**Problem to solve:** Somewhere below is a line with "Given: Click the UL FE, P11-B1 room icon" and, later, a line with "This screenshot has height=506, width=900."; repeat those two lines and all the lines between them, exactly as they are.

**Provided data:**
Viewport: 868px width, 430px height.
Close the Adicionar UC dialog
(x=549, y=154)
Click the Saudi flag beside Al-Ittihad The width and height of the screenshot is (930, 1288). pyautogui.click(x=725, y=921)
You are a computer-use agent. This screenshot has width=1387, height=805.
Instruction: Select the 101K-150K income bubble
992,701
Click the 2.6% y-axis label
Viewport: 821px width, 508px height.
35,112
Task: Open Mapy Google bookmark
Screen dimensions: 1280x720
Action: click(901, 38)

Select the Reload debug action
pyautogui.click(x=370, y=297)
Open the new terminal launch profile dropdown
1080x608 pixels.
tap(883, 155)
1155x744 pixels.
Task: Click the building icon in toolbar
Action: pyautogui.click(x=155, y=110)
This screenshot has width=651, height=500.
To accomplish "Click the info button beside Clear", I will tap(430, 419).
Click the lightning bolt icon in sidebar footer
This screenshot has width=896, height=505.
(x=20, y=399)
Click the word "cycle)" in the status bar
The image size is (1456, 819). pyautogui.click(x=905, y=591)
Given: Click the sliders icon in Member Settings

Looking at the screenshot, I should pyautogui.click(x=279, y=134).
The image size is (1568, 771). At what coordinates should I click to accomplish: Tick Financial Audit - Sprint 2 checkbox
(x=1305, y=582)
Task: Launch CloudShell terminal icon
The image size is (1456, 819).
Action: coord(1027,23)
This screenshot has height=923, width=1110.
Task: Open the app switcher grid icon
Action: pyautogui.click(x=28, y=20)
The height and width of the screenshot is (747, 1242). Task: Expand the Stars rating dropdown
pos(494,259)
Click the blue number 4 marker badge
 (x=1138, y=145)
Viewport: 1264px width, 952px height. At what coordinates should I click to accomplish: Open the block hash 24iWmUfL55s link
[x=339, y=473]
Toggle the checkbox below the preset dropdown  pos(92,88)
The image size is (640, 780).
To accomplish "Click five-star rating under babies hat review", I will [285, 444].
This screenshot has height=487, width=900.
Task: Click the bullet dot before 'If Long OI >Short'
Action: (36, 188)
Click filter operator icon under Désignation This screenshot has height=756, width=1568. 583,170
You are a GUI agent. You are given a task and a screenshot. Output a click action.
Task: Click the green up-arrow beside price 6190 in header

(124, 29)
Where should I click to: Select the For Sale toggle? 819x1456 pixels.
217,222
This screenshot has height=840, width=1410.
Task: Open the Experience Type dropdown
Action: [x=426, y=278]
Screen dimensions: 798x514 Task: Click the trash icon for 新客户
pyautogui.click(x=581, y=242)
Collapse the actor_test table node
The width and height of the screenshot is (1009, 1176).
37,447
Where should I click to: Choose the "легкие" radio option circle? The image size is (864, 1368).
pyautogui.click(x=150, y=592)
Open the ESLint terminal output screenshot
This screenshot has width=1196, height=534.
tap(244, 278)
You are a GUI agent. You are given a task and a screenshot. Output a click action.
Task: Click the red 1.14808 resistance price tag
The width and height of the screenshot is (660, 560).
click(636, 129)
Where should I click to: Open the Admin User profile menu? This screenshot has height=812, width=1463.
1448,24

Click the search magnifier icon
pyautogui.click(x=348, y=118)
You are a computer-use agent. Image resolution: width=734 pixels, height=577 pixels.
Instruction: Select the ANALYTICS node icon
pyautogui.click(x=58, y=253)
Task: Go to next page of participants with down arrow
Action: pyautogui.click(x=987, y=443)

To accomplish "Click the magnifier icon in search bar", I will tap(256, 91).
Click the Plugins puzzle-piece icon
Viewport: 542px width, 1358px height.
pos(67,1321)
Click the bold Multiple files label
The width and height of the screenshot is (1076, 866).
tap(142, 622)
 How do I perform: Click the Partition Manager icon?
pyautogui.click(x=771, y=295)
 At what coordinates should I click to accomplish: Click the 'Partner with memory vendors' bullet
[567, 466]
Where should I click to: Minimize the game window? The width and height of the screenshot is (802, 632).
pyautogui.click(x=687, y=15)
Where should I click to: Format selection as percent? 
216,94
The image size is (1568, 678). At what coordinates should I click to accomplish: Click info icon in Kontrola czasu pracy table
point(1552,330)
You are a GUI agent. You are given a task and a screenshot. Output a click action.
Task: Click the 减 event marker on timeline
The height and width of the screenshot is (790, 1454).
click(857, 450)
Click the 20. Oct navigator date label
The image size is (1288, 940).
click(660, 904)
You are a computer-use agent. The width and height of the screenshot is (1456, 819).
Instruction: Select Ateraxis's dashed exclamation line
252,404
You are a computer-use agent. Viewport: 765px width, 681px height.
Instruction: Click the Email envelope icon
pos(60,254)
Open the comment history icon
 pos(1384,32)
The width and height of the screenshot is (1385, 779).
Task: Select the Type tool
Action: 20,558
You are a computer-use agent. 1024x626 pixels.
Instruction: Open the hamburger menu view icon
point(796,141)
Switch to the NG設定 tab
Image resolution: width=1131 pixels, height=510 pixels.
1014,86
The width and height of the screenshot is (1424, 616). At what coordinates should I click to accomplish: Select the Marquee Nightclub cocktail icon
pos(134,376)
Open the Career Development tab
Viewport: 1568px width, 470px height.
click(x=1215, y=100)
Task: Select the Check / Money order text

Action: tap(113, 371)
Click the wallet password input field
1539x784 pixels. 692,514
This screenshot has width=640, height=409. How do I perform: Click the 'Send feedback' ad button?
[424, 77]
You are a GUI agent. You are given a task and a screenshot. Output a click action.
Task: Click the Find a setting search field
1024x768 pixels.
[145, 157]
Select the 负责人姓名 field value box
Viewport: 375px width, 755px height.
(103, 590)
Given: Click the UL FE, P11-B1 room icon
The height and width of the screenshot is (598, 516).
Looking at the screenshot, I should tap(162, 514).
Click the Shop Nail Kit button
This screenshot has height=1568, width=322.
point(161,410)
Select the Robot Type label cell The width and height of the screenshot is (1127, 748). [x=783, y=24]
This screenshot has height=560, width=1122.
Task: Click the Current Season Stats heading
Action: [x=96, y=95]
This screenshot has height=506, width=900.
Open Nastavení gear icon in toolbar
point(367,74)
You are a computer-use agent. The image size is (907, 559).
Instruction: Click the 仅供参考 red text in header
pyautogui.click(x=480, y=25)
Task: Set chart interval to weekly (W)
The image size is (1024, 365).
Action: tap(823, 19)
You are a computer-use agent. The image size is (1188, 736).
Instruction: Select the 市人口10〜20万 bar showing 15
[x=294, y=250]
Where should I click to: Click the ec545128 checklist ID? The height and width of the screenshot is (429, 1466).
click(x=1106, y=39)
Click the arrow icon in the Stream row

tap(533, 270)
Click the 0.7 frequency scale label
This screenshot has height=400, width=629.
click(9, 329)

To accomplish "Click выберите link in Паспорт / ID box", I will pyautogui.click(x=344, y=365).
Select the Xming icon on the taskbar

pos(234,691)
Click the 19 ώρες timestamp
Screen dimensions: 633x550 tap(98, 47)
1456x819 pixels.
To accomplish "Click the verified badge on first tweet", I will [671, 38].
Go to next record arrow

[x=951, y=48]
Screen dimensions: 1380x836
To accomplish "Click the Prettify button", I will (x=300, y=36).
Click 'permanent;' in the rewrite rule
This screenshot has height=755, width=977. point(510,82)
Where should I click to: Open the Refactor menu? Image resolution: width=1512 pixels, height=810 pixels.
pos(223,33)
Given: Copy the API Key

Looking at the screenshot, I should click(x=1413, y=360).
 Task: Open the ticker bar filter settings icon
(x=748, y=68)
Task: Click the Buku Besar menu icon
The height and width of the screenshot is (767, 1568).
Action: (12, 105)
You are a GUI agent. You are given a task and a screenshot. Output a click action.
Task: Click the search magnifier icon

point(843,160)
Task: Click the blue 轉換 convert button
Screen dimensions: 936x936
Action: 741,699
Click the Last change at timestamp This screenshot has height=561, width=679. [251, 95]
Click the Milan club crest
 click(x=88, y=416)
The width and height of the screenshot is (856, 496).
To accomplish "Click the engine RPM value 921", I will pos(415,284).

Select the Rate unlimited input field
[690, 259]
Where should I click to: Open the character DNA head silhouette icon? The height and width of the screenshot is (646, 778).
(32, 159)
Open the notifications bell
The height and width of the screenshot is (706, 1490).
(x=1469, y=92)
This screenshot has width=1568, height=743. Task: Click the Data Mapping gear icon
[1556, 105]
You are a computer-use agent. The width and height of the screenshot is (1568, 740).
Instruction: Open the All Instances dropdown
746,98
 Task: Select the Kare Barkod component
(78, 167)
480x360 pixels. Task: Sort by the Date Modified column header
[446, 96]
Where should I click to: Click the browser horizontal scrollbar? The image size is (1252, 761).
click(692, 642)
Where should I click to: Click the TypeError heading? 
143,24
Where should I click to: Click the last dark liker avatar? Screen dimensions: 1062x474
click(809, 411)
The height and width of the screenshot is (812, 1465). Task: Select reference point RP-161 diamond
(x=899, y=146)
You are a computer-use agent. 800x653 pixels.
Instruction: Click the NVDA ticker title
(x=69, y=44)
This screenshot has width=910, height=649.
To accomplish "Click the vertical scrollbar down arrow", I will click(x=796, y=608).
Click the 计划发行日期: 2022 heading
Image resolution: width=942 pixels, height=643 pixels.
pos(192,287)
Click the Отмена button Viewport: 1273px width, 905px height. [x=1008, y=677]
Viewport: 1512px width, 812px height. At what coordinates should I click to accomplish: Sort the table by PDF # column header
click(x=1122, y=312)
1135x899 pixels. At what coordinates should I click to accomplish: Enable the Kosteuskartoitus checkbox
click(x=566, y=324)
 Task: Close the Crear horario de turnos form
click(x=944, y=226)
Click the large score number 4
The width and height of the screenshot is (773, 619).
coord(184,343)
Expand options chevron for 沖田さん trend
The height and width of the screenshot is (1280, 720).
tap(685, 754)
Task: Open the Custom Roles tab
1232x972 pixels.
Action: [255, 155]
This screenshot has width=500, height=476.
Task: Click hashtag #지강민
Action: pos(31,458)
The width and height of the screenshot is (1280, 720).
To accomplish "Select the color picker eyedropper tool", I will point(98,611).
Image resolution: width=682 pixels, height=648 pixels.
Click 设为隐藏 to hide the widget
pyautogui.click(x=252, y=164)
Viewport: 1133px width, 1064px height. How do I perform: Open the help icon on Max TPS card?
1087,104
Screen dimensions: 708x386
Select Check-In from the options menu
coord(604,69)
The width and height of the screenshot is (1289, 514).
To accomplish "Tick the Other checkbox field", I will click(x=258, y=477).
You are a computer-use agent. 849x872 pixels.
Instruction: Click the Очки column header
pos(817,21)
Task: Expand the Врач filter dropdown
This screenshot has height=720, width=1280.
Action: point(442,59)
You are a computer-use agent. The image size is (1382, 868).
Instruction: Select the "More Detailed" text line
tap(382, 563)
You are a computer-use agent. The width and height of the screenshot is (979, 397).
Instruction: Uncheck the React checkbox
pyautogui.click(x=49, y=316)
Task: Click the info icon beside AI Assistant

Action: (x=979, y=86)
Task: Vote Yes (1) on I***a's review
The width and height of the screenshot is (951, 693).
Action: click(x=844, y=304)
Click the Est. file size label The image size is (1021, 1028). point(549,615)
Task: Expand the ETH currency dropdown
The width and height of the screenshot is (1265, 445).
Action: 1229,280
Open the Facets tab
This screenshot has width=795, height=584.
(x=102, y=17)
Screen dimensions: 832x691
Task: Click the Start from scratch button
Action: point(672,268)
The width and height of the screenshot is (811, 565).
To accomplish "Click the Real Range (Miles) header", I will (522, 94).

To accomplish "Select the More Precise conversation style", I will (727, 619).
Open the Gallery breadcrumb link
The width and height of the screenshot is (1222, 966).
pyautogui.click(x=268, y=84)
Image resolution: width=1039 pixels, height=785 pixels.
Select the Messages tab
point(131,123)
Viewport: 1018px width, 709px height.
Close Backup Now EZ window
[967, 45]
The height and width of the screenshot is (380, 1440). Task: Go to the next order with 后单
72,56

**Answer to this exercise:**
Given: Click the UL FE, P11-B1 room icon
The height and width of the screenshot is (598, 516).
Looking at the screenshot, I should tap(162, 514).
Click the Shop Nail Kit button
This screenshot has height=1568, width=322.
point(161,410)
Select the Robot Type label cell The width and height of the screenshot is (1127, 748). [x=783, y=24]
This screenshot has height=560, width=1122.
Task: Click the Current Season Stats heading
Action: [x=96, y=95]
This screenshot has height=506, width=900.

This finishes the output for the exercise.